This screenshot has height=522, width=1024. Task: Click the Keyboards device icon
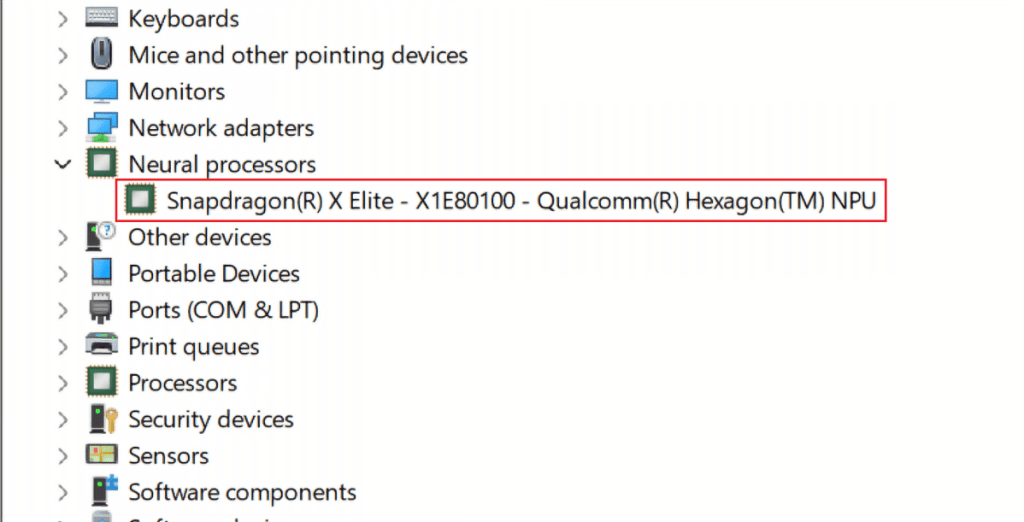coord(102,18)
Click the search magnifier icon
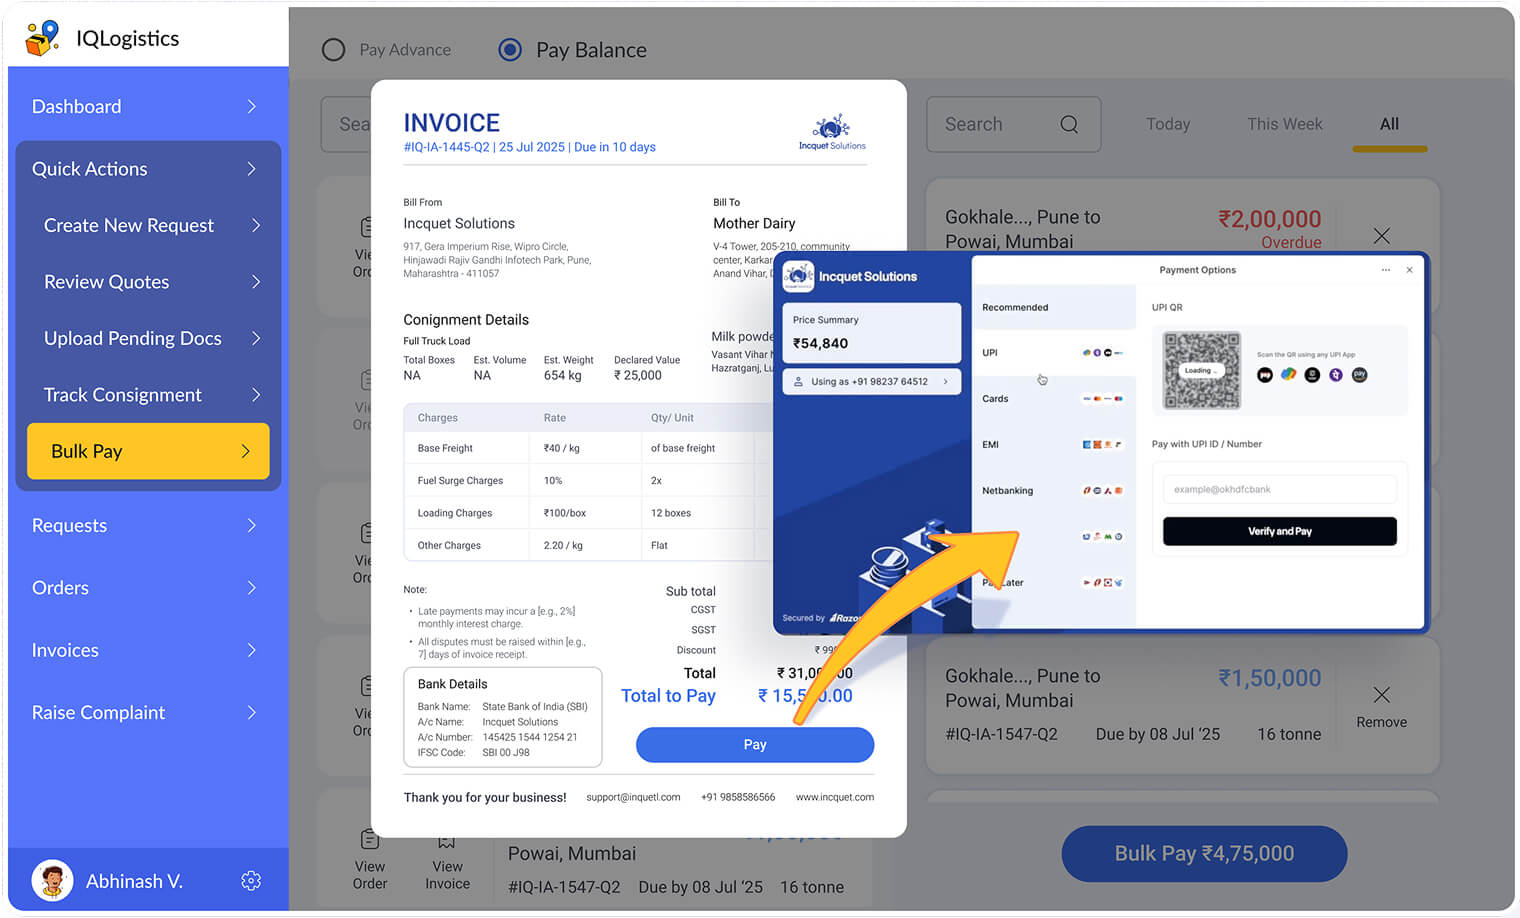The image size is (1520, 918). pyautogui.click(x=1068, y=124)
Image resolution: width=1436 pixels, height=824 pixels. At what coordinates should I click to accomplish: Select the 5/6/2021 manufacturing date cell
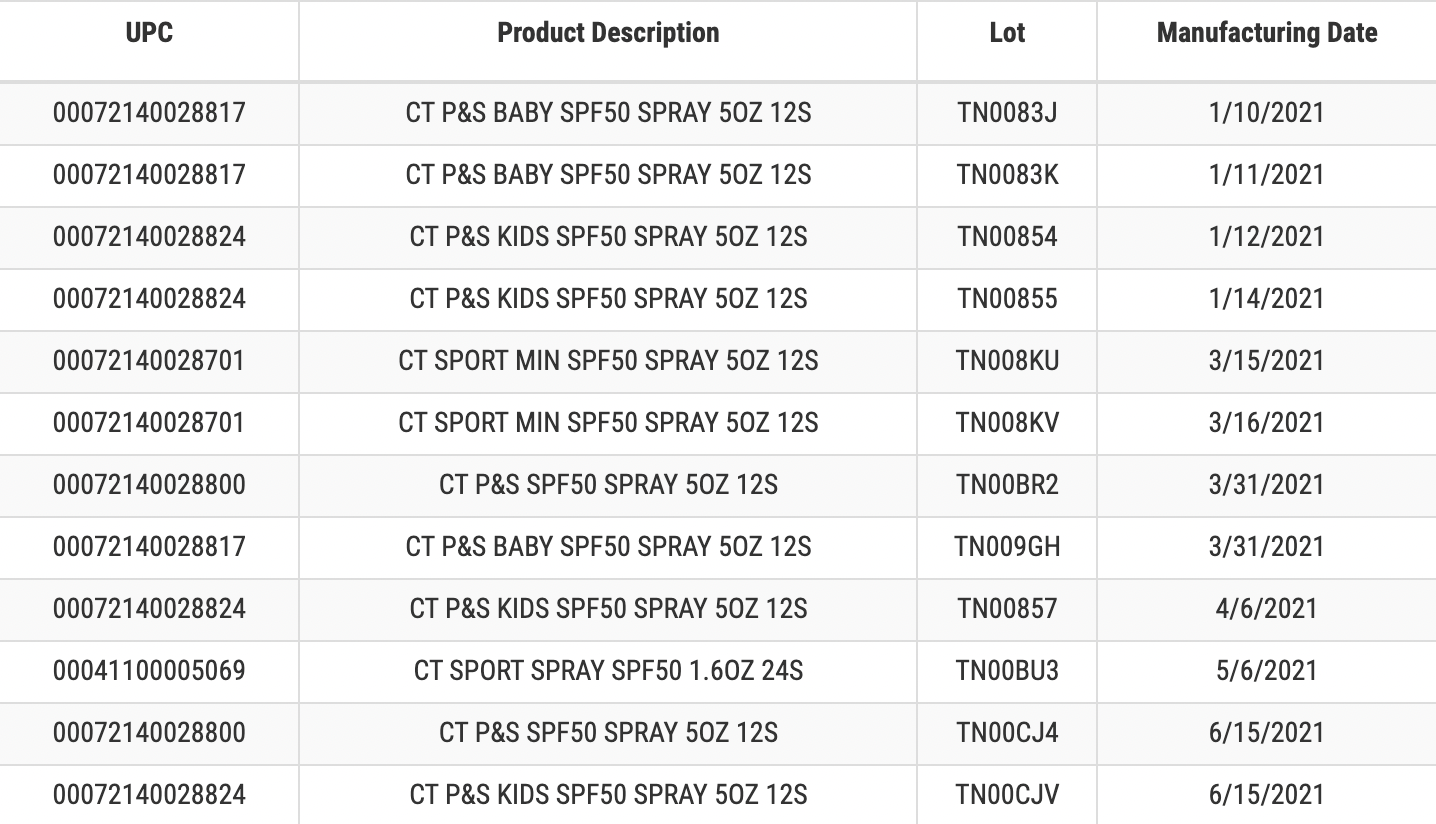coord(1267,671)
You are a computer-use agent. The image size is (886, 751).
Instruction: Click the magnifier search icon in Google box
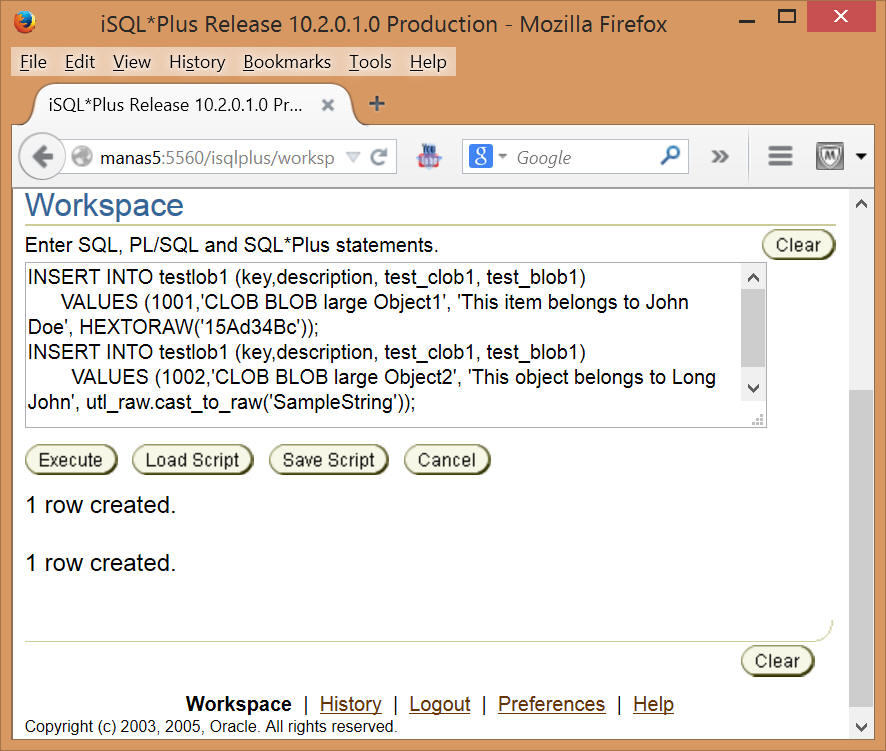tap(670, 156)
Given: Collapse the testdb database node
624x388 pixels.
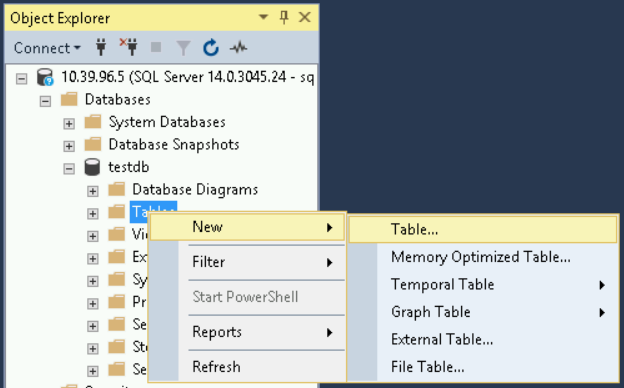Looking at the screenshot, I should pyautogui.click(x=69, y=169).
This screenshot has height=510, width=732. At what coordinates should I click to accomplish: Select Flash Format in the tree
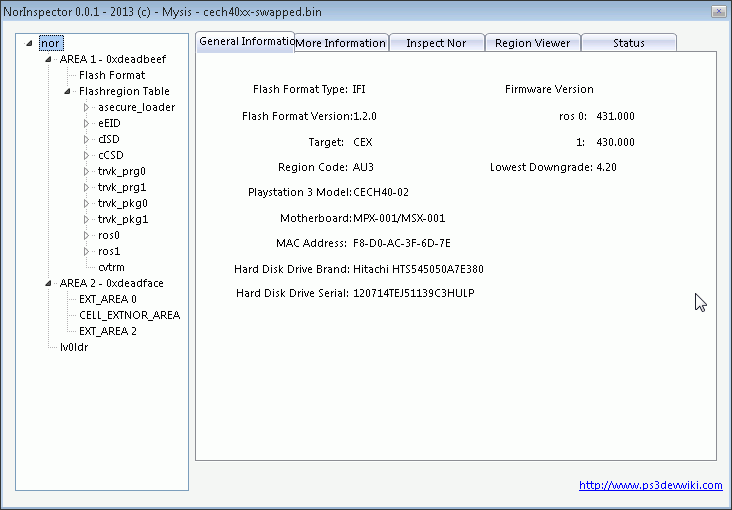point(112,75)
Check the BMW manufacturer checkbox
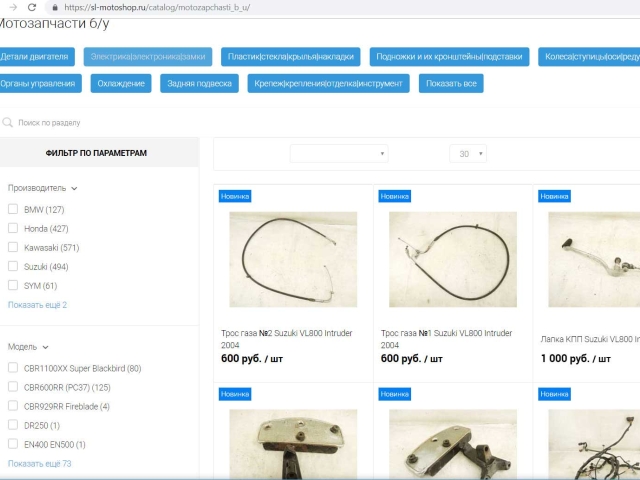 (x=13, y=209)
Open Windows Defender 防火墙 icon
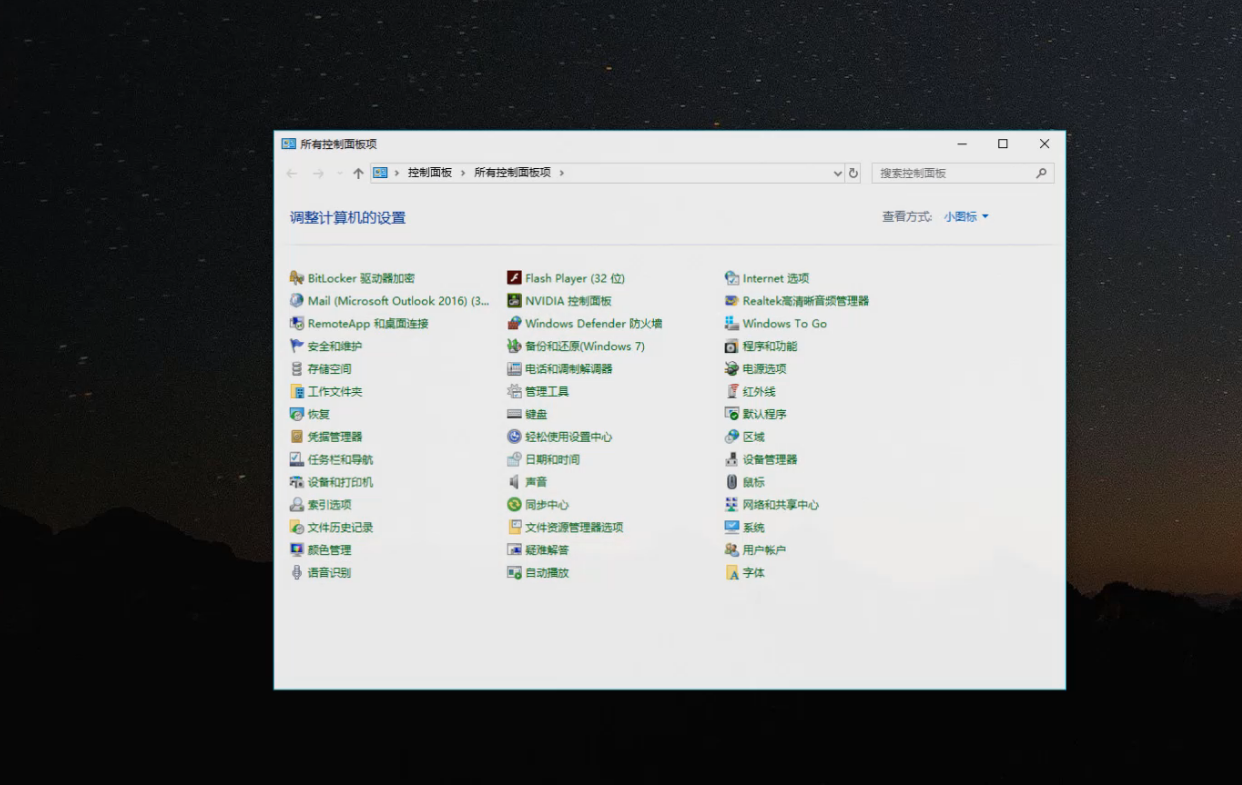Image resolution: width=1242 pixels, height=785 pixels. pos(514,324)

****************

_WHAT YOU WILL DO_.
Output exactly the lines of the listing above that start with the one holding "Image resolution: width=1436" and go on through the one holding "Given: Collapse the testdb database node"; leave the pictures out.

_RESPONSE BOX_.
Image resolution: width=1436 pixels, height=824 pixels. At what coordinates should I click to accomplish: Select the 5/6/2021 manufacturing date cell
coord(1267,671)
You are a computer-use agent. The image size is (886, 751).
Instruction: Click the magnifier search icon in Google box
tap(670, 156)
Given: Collapse the testdb database node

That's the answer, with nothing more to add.